Personal information
- Born: June 11, 1952 (age 74) Sioux County, Iowa
- Listed height: 2.01 m (6 ft 7 in)

Career information
- High school: Unity Christian HS (Orange City, Iowa)
- College: Northwestern
- Playing career: 1975–1981
- Position: Small forward

Career history
- 1976–1978: Punch Delft
- 1978–1981: Parker Leiden

Career highlights
- First-team All-Eredivisie (1977); 5× Eredivisie All-Defensive Team (1976–1979, 1981);

= Jimmy Woudstra =

Dutch basketball player

Jim "Jimmy" Woudstra (born June 22, 1952) is an American-Dutch former professional basketball player. He was a standout college player for the Northwestern Red Raiders, where he is the all-time scoring leader. Woudstra played six seasons of professional basketball in the Dutch Eredivisie, for Punch Delft and Parker Leiden. He also represented the Netherlands national team.

== Early life ==
Woudstra grew up in Orange City, Iowa. He attended Unity Christian High School, where he was named an Iowa All-State player in 1970. He also was active in athletics

== College career ==
Woudstra played for the Northwestern Red Raiders of the Northwestern College. He scored 2,368 points over his college career, and so Woudstra is the Red Raiders' all-time leader in points scored. He was named MVP in 1973 and 1974 and was named to the all-conference team four times. He was inducted into the Northwestern Hall of Fame in 1983.

== Professional career ==
In 1974, Woudstra received a letter from Theo Kinsbergen, who attended him on his Dutch heritage and invited him to play professionally in the Netherlands. He refused the offer and started working for the Christian High School in Denver. There, he met Dan Cramer who had already been playing in the Netherlands. The following year, he joined Punch Delft as he was recruited by coach Bill Sheridan. Woudstra averaged 18.3 points in his rookie season (1975–76).

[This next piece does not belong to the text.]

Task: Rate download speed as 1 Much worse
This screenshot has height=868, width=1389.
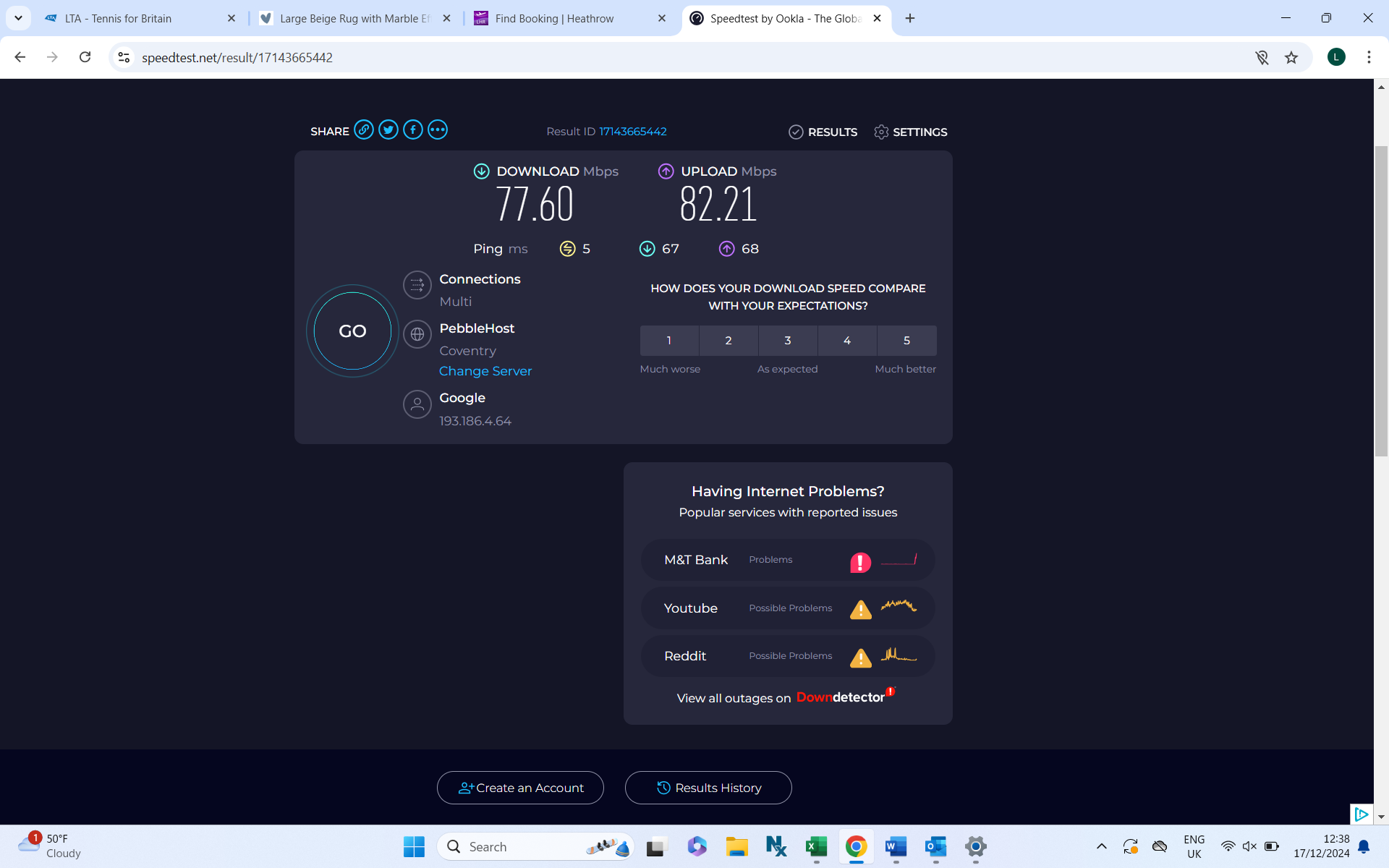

In 1978, Woudstra moved to Parker Leiden after three years with Punch.

== National team career ==
After debuting in 1975, Woudstra played for the Netherlands national team and played with the team at EuroBasket 1977 and 1979. He averaged 16.7 points (1977) and 17.7 points (1979) per game.

Woudstra played 73 total games for the Netherlands.

== Personal ==
Woudstra lives in Colorado Springs, Colorado. He has a nephew, Brandon Woudstra, who also played professional basketball in the Netherlands.